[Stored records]

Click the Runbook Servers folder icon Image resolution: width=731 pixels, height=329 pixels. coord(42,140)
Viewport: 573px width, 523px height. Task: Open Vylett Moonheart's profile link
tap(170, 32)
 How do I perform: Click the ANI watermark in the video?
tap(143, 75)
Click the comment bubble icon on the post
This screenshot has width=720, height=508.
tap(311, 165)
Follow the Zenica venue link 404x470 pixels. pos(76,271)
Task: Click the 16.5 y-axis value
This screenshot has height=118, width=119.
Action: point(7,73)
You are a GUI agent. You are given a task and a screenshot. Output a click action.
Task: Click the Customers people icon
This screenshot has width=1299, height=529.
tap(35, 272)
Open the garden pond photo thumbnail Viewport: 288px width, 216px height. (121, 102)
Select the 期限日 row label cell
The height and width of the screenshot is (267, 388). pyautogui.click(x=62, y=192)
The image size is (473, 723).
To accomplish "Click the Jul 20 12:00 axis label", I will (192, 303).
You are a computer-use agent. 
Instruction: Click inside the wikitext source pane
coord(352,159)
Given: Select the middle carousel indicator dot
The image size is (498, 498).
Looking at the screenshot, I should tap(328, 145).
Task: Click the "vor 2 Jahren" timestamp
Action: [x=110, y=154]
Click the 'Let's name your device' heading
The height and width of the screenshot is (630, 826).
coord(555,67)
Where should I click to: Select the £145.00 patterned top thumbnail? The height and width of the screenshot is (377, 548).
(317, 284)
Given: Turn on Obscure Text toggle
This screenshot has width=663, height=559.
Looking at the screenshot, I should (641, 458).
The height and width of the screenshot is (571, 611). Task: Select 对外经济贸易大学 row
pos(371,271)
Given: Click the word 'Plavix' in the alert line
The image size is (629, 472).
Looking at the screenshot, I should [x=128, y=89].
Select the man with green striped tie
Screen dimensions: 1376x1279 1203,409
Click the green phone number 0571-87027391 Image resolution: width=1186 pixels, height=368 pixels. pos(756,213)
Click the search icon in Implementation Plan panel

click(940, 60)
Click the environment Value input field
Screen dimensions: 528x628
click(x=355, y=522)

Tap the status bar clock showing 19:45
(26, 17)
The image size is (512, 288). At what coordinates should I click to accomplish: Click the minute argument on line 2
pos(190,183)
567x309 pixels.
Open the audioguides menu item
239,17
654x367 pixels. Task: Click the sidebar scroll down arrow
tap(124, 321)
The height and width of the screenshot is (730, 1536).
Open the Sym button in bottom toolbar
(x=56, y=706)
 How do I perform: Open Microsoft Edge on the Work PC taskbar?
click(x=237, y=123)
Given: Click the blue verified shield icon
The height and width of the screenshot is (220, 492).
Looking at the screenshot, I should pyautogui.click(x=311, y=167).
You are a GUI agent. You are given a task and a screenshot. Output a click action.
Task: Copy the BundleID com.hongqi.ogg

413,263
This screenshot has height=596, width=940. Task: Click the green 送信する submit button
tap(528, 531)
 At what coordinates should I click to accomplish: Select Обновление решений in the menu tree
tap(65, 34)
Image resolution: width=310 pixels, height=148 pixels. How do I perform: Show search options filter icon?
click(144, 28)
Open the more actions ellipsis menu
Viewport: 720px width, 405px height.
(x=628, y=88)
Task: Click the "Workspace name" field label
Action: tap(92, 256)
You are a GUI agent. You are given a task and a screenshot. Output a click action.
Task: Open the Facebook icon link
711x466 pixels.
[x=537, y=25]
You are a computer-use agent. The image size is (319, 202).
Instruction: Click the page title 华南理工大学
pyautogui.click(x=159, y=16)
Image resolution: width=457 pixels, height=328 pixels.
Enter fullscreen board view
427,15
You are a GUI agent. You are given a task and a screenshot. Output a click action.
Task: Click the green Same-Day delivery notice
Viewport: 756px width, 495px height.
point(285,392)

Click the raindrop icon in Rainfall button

### TASK TO CARRY OUT:
Keep every word the same and copy out all of the entries.

### TASK RESPONSE:
Click the Runbook Servers folder icon Image resolution: width=731 pixels, height=329 pixels. coord(42,140)
Viewport: 573px width, 523px height. Task: Open Vylett Moonheart's profile link
tap(170, 32)
 How do I perform: Click the ANI watermark in the video?
tap(143, 75)
Click the comment bubble icon on the post
This screenshot has width=720, height=508.
tap(311, 165)
Follow the Zenica venue link 404x470 pixels. pos(76,271)
Task: Click the 16.5 y-axis value
This screenshot has height=118, width=119.
Action: point(7,73)
You are a GUI agent. You are given a task and a screenshot. Output a click action.
Task: Click the Customers people icon
This screenshot has width=1299, height=529.
tap(35, 272)
Open the garden pond photo thumbnail Viewport: 288px width, 216px height. (121, 102)
Select the 期限日 row label cell
The height and width of the screenshot is (267, 388). pyautogui.click(x=62, y=192)
The image size is (473, 723).
To accomplish "Click the Jul 20 12:00 axis label", I will (192, 303).
You are a computer-use agent. 
Instruction: Click inside the wikitext source pane
coord(352,159)
Given: Select the middle carousel indicator dot
The image size is (498, 498).
Looking at the screenshot, I should tap(328, 145).
Task: Click the "vor 2 Jahren" timestamp
Action: [x=110, y=154]
Click the 'Let's name your device' heading
The height and width of the screenshot is (630, 826).
coord(555,67)
Where should I click to: Select the £145.00 patterned top thumbnail? The height and width of the screenshot is (377, 548).
(317, 284)
Given: Turn on Obscure Text toggle
This screenshot has width=663, height=559.
Looking at the screenshot, I should (641, 458).
The height and width of the screenshot is (571, 611). Task: Select 对外经济贸易大学 row
pos(371,271)
Given: Click the word 'Plavix' in the alert line
The image size is (629, 472).
Looking at the screenshot, I should [x=128, y=89].
Select the man with green striped tie
Screen dimensions: 1376x1279 1203,409
Click the green phone number 0571-87027391 Image resolution: width=1186 pixels, height=368 pixels. pos(756,213)
Click the search icon in Implementation Plan panel

click(940, 60)
Click the environment Value input field
Screen dimensions: 528x628
click(x=355, y=522)

Tap the status bar clock showing 19:45
(26, 17)
The image size is (512, 288). At what coordinates should I click to accomplish: Click the minute argument on line 2
pos(190,183)
567x309 pixels.
Open the audioguides menu item
239,17
654x367 pixels. Task: Click the sidebar scroll down arrow
tap(124, 321)
The height and width of the screenshot is (730, 1536).
Open the Sym button in bottom toolbar
(x=56, y=706)
 How do I perform: Open Microsoft Edge on the Work PC taskbar?
click(x=237, y=123)
Given: Click the blue verified shield icon
The height and width of the screenshot is (220, 492).
Looking at the screenshot, I should pyautogui.click(x=311, y=167).
You are a GUI agent. You are given a task and a screenshot. Output a click action.
Task: Copy the BundleID com.hongqi.ogg

413,263
This screenshot has height=596, width=940. Task: Click the green 送信する submit button
tap(528, 531)
 At what coordinates should I click to accomplish: Select Обновление решений in the menu tree
tap(65, 34)
Image resolution: width=310 pixels, height=148 pixels. How do I perform: Show search options filter icon?
click(144, 28)
Open the more actions ellipsis menu
Viewport: 720px width, 405px height.
(x=628, y=88)
Task: Click the "Workspace name" field label
Action: tap(92, 256)
You are a GUI agent. You are given a task and a screenshot. Output a click action.
Task: Open the Facebook icon link
711x466 pixels.
[x=537, y=25]
You are a computer-use agent. The image size is (319, 202).
Instruction: Click the page title 华南理工大学
pyautogui.click(x=159, y=16)
Image resolution: width=457 pixels, height=328 pixels.
Enter fullscreen board view
427,15
You are a GUI agent. You are given a task and a screenshot. Output a click action.
Task: Click the green Same-Day delivery notice
Viewport: 756px width, 495px height.
point(285,392)

Click the raindrop icon in Rainfall button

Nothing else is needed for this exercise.